Randai opera ala Minang

          Randai dalam sejarah Minangkabau Konon kabarnya ia sempat dimainkan oleh masyarakat Pariangan Padang Panjang ketika mesyarakat tersebut berhasil menangkap rusa yang keluar dari laut. Randai di Minangkabau suatu… kesenian yang dimainkan oleh beberapa orang, berkelompok atau beregu, dimana dalam randai ini ada cerita yang dibawakan, seperti cerita Cindua Mato, Malin Deman, Anggun Nan Tongga, dan cerita rakyat lainnya.
          Pemeran utama berjumlah satu orang, dua orang, tiga orang atau lebih tergantung dari cerita yang dibawakan, dan dalam membawakan atau memerankannya pemeran utama dilingkari oleh anggota-anggota lain yang bertujuan untuk menyemarakkan berlansungnya acara tersebut. Sekarang ini Randai merupakan sesuatu yang asing bagi pemuda-pemudi Minangkabau, hal ini dikarenakan bergesernya orientasi kesenian atau kegemaran dari generasi tersebut. Randai terdapat di Pasisie dan daerah Darek (daratan).
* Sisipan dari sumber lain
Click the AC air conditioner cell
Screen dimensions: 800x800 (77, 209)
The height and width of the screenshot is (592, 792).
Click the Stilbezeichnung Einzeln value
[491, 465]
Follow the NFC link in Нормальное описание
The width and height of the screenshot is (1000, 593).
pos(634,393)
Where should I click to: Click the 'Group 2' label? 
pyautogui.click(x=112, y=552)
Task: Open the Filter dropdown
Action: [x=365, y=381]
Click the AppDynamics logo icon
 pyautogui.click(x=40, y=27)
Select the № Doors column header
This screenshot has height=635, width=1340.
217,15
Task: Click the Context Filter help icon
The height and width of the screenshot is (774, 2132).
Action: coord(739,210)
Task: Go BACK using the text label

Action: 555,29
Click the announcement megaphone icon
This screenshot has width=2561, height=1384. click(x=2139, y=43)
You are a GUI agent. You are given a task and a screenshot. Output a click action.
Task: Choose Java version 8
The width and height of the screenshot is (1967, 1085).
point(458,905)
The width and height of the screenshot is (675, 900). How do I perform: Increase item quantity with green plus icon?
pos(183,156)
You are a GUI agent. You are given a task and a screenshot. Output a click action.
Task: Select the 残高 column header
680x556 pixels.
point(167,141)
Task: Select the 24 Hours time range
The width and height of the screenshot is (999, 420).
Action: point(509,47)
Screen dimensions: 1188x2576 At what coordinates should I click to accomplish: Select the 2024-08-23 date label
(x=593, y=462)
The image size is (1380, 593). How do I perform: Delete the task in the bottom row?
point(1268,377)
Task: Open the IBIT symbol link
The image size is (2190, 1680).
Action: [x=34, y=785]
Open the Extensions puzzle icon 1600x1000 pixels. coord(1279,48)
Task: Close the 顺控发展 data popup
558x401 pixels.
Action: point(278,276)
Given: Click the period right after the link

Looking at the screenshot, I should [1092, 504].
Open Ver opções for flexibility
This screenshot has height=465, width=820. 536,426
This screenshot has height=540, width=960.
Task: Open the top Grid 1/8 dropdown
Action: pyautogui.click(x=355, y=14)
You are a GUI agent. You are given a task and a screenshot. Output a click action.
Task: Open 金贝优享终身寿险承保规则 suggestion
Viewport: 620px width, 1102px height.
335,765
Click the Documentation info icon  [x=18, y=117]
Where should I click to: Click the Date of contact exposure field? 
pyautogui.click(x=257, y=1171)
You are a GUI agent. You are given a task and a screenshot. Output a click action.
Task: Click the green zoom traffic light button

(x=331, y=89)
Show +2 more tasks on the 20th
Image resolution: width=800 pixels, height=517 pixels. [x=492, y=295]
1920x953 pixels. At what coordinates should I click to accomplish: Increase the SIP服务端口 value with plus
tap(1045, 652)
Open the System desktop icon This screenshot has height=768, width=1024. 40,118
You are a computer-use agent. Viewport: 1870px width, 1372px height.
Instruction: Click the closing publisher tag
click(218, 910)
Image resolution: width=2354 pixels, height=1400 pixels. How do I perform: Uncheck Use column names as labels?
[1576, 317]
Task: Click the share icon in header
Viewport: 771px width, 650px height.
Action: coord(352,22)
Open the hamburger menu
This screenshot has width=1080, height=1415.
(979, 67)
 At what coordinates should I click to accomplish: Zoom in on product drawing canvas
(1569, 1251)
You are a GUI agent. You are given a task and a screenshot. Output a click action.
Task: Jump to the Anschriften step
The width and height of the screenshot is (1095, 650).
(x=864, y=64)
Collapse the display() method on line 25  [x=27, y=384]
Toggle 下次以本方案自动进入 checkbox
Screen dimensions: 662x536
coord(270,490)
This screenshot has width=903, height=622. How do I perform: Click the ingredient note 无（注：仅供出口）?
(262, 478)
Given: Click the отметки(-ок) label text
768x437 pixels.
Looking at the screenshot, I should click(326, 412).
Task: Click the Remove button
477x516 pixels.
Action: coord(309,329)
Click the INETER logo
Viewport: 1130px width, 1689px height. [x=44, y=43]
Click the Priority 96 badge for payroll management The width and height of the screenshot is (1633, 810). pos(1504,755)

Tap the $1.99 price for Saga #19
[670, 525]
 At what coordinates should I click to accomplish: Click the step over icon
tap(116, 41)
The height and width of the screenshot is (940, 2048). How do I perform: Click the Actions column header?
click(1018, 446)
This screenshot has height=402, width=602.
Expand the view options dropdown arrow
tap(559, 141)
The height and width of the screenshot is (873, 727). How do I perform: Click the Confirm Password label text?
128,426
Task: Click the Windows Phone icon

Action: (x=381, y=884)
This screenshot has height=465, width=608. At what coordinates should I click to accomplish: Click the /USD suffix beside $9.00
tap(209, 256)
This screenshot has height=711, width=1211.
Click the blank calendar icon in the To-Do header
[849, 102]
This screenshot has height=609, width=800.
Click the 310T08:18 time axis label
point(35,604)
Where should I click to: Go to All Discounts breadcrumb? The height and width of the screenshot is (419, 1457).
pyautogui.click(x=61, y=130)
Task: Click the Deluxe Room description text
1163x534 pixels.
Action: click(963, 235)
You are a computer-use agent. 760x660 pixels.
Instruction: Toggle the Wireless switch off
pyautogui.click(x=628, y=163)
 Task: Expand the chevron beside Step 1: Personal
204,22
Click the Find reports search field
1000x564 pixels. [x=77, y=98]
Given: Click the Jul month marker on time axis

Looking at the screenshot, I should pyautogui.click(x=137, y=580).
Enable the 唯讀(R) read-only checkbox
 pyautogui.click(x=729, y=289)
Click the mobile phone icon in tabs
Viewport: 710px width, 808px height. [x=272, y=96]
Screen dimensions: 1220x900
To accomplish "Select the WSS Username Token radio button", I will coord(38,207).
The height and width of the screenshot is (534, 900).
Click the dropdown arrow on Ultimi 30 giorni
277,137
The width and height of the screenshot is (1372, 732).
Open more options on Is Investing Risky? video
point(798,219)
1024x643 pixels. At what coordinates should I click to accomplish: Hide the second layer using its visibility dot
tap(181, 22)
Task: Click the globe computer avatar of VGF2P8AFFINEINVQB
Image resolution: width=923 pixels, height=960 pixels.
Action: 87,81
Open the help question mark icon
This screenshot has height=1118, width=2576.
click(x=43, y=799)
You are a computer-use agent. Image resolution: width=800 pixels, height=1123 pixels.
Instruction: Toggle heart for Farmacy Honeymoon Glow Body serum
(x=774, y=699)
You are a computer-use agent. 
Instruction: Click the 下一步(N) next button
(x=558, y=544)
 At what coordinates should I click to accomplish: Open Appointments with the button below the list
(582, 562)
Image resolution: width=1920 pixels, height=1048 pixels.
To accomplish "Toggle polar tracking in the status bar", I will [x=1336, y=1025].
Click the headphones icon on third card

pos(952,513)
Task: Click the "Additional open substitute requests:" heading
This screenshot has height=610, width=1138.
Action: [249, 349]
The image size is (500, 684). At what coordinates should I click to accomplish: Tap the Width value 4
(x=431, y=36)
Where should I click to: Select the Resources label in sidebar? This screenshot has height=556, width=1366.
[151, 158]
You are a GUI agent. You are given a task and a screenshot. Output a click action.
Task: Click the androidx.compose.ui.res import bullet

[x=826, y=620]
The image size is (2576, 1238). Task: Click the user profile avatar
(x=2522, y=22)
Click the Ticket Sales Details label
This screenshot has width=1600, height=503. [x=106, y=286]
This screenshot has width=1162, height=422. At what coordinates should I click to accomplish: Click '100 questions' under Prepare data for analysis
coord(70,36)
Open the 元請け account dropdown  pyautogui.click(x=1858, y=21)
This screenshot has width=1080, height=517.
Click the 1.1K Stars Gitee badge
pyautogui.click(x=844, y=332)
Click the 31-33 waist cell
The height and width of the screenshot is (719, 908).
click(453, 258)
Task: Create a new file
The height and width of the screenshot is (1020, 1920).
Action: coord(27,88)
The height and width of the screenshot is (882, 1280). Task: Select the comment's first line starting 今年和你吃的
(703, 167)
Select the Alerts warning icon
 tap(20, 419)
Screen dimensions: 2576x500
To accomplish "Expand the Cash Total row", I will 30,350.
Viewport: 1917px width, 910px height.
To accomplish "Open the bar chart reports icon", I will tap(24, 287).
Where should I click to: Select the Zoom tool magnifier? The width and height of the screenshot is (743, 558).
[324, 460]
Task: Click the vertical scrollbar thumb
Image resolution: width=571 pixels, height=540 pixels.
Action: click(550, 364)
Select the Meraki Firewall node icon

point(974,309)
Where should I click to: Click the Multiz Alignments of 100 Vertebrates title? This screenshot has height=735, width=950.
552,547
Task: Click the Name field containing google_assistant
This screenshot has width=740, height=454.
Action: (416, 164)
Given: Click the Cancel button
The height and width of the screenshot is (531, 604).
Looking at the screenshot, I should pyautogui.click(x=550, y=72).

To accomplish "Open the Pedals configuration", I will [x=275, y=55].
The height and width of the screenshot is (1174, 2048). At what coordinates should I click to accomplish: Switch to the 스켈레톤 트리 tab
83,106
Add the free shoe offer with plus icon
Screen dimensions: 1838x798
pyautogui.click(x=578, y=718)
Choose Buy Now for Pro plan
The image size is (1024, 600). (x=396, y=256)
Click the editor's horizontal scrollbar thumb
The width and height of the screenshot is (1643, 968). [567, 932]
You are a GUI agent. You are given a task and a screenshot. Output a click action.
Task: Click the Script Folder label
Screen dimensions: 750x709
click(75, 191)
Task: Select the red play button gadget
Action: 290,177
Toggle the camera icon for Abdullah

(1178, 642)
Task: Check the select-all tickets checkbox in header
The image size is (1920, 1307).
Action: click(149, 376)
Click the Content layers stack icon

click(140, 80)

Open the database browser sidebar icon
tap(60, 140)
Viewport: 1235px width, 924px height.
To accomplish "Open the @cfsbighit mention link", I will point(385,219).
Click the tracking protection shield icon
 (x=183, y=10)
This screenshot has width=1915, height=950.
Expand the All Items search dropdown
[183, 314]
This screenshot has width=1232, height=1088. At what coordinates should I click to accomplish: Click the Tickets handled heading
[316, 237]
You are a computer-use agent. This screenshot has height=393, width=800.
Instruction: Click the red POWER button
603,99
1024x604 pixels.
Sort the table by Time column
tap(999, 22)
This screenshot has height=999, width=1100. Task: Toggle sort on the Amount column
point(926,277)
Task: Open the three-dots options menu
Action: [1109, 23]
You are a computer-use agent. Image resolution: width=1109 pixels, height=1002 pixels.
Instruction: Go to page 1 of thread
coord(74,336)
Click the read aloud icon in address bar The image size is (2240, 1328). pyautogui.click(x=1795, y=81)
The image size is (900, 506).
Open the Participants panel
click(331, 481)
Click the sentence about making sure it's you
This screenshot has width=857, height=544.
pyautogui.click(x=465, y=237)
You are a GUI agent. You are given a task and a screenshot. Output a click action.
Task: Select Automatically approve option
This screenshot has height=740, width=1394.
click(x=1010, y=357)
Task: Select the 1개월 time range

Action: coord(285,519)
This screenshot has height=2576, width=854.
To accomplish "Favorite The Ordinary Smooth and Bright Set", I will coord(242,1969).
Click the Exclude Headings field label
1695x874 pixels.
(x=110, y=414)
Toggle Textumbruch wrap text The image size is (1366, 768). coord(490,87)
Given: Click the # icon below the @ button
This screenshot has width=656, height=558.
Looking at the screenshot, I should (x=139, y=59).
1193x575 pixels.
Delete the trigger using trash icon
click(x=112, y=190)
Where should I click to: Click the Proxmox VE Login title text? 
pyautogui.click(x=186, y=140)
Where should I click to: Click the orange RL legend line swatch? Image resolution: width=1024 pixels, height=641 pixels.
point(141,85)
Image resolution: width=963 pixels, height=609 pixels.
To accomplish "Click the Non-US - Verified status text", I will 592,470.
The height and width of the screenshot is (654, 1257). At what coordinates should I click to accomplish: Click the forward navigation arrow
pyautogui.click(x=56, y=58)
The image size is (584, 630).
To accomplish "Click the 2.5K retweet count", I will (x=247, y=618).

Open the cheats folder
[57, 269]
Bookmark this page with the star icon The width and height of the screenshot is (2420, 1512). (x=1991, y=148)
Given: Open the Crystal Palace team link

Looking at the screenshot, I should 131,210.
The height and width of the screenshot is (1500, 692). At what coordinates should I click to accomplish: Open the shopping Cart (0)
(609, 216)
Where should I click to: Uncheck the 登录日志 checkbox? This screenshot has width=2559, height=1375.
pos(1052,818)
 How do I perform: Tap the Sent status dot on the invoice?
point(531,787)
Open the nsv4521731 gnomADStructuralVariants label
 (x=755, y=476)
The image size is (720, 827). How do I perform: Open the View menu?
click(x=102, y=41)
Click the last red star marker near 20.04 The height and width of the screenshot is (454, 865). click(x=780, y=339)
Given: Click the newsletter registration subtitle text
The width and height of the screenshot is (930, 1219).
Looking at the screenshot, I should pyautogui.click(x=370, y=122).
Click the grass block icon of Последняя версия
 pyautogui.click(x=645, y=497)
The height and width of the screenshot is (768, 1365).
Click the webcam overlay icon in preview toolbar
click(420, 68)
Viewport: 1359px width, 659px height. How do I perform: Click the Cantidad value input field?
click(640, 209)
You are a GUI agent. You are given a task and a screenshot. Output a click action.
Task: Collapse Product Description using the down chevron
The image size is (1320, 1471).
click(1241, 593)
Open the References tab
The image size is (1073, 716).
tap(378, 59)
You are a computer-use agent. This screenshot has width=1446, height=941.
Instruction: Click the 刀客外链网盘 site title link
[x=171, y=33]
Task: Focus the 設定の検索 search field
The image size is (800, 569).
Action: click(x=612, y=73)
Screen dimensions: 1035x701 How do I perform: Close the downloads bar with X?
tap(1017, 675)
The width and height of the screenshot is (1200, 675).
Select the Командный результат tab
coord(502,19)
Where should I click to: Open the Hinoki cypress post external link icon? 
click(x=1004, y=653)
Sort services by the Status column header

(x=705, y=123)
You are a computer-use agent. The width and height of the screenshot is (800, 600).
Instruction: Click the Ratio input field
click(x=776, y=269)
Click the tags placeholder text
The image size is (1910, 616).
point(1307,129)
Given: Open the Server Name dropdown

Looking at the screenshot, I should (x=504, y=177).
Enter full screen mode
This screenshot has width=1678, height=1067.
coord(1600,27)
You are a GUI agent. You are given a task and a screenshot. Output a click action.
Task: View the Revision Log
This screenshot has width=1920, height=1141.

         Pada awalnya Randai adalah media untuk menyampaikan kaba atau cerita rakyat melalui gurindam atau syair yang didendangkan dan galombang (tari) yang bersumber dari gerakan-gerakan silat Minangkabau. Namun dalam perkembangannya Randai mengadopsi gaya penokohan dan dialog dalam sandiwara-sandiwara modern, seperti kelompok Dardanela dan Tonil pada awal abad ke 20.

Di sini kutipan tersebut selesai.